WASHINGTON: A senior Canadian official on Wednesday warned against a US rejection of the massive Keystone XL pipeline, saying it would be a "serious reversal" in the neighbors' energy relationship.
"It is a certainty that pipelines will continue to be built in the United States regardless of the approval or the rejection of Keystone XL," Canada's natural resources minister Joe Oliver told a Washington think tank.
"Rejecting this project would represent a serious reversal in our long-standing energy relationship," he added, at a conference held by the Center for Strategic and International Studies (CSIS).
The United States is expected to decide soon on the fate of TransCanada's $5.3 billion proposal to build a 1,179-mile (1,897-kilometer) pipeline from the Canadian province of Alberta to the US state of Nebraska, where it would hook up with a new southern leg to bring the oil to refineries in Texas.

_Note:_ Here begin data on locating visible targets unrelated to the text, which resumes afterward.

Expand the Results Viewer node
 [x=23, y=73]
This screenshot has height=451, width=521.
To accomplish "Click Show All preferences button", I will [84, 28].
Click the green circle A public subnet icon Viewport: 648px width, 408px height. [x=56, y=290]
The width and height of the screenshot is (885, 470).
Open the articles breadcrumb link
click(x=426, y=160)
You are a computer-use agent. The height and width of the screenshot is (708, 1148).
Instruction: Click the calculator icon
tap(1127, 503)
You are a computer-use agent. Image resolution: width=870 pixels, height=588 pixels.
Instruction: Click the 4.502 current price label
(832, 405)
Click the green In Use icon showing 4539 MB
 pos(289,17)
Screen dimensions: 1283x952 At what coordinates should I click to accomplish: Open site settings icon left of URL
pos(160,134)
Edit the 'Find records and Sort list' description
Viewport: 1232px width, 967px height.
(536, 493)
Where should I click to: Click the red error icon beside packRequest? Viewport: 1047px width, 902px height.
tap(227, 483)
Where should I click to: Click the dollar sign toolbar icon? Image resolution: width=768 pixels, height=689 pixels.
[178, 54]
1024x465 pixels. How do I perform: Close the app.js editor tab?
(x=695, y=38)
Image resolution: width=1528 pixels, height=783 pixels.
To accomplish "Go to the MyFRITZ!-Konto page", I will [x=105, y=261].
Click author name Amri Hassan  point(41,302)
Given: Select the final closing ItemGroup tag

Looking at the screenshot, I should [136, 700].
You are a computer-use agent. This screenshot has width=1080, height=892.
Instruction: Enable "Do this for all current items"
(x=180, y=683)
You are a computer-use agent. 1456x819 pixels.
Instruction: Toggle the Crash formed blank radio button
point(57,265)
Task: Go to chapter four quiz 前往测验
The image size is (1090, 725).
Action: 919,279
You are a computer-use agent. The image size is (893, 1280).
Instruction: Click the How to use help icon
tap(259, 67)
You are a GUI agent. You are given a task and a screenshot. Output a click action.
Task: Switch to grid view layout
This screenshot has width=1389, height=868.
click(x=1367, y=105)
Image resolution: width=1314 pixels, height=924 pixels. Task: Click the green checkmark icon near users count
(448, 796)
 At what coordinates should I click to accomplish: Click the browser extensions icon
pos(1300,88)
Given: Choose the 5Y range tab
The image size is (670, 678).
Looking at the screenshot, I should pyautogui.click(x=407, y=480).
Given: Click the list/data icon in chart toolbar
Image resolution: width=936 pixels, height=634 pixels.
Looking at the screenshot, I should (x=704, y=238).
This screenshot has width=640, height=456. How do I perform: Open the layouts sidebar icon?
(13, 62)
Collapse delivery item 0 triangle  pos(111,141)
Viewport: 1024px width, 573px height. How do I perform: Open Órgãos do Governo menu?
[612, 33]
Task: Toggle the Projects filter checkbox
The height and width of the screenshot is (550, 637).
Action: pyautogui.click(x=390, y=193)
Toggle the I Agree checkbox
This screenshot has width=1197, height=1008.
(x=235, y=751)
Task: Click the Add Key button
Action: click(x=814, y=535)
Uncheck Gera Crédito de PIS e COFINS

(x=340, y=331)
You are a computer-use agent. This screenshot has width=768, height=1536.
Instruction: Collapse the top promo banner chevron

Pipeline supporters say the project would generate much-needed jobs for the sluggish US economy, while opponents warn it could have a dire impact on the environment and vital groundwater resources.
"Ultimately, this comes down to a choice: the US can choose Canada, a friend, neighbor and ally, as a source of its oil imports, or it can choose to continue to import oil from less friendly, less stable countries with weaker or perhaps no environmental standards," Oliver said.
He went on to describe several state-of-the-art protection measures built into the pipeline project as well as a thorough inspection regime, saying: "This is not your grandfather's pipeline."
The State Department is expected to make a final recommendation on the project to President Barack Obama in the coming months.